My high school was hysterical about being ethnically diverse, in mind, but not in enrollment statistics; at least half of our curriculum was geared towards discussions and focus groups to try and locate any aroma of hatred or anti-communal attitudes.
But when all the lectures were over and class had ended for the day, true feelings would reveal themselves, and the social issues we were encouraged to overlook often surfaced. For all of their insistence and hysteria and anxiety, did it stop a boy in my class from telling an African American student to “go back to the jungle” during math class? Did it ever make it possible for the handful of gay and lesbian students to have a gay/straight alliance without the threat of ridicule? Did it save me from nearly being pushed down a flight of stairs by four boys because of something as ridiculous as my musical taste? No. Because if you asked anyone, violence, anger and hate did not exist within those four walls, and—of course—who was I to tread on utopia?

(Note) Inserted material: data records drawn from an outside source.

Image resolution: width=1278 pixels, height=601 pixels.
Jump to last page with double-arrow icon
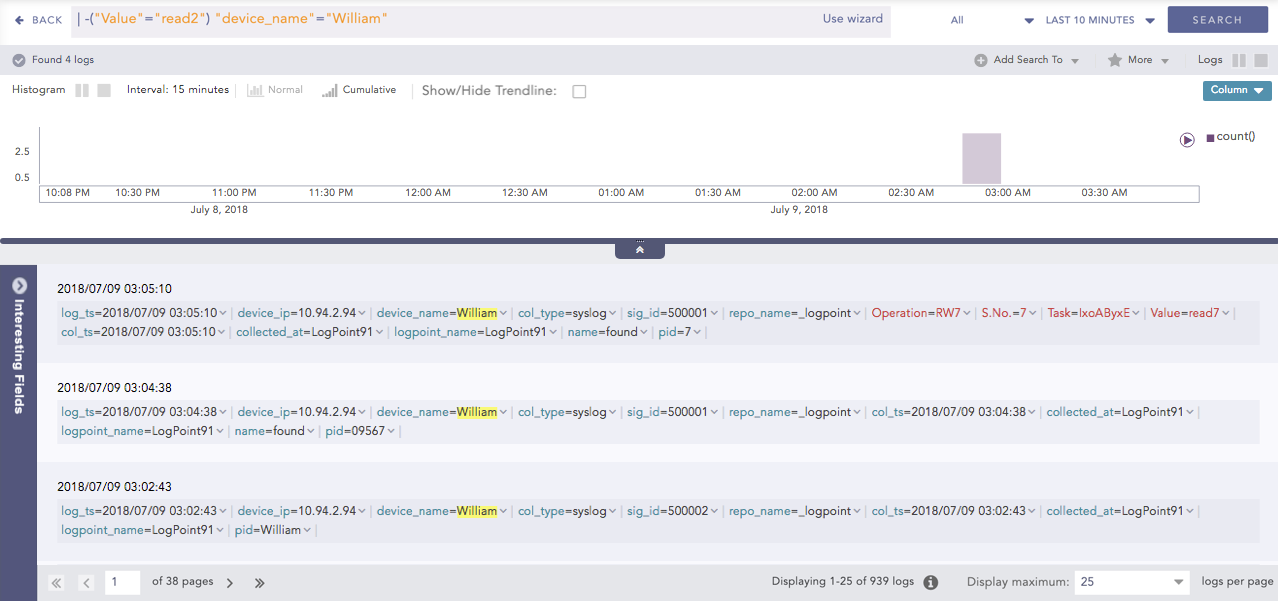point(260,583)
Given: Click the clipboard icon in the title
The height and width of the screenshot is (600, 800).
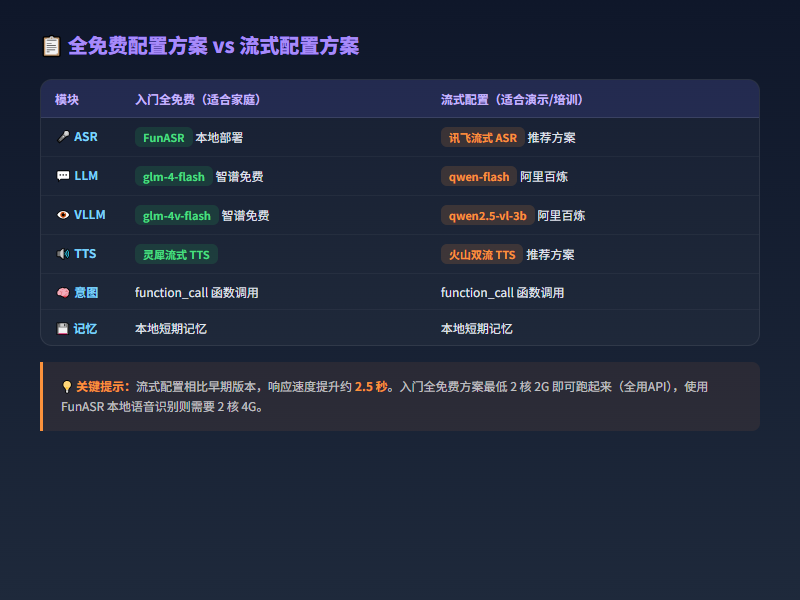Looking at the screenshot, I should [x=51, y=46].
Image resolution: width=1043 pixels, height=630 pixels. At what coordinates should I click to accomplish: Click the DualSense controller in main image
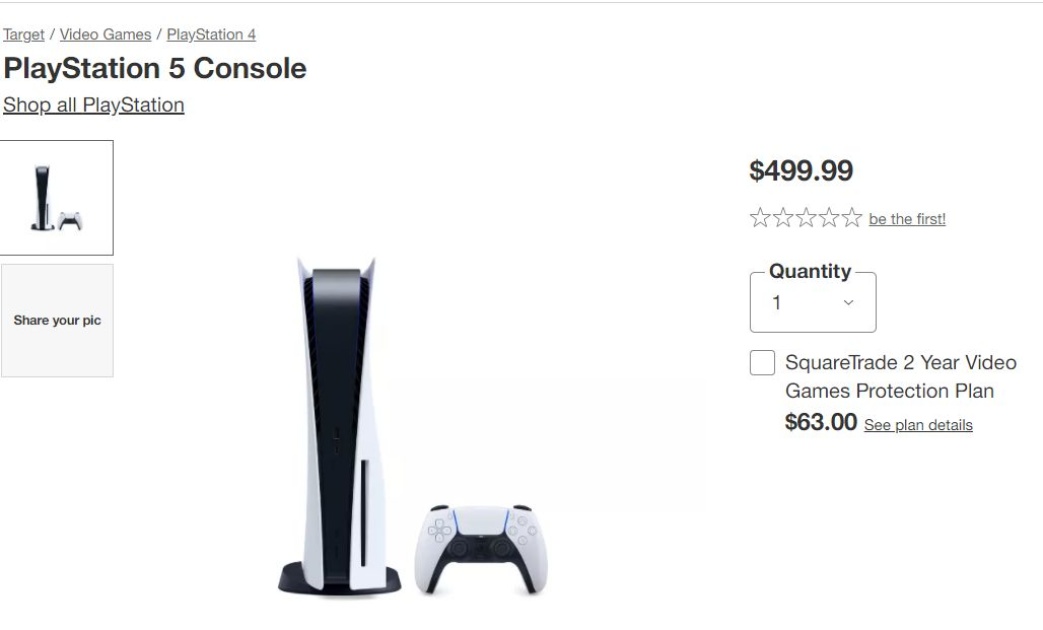[x=481, y=548]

Most bullies got off relatively free; a slap on the wrist was all, and then back to another reinforcing lecture on tolerance and diversity. Real punishment meant an undesirable reputation for the school, and a possible loss of enrollment funds, and so it was this attitude that allowed the unconscious to triumph over all they had enthusiastically taught us earlier. It would seem that a combination of affluence and privilege with social education produces a lot of people who feel entitled to being better than everybody else, and who ultimately are brilliant in their performance of reading from a very well-written script. We did not learn how to be better people. We simply were instructed on the correct way to be white.
Learning how to love your fellow man is an important and wonderful thing, and I wish it was so easily learned, especially by those that seem to have everything. But one must be conscious of those you are educating. Façades are the simplest things in the world to put on, and when the day is done, most kids become shadows of their parents rather than their educators. It was our responsibility to learn how to be social guardians and peace-keepers, or at the least behave in a like manner, but this was a mask I simply didn’t have the energy to wear so arbitrarily. A love of community is far too precious to be wasted on false conviction.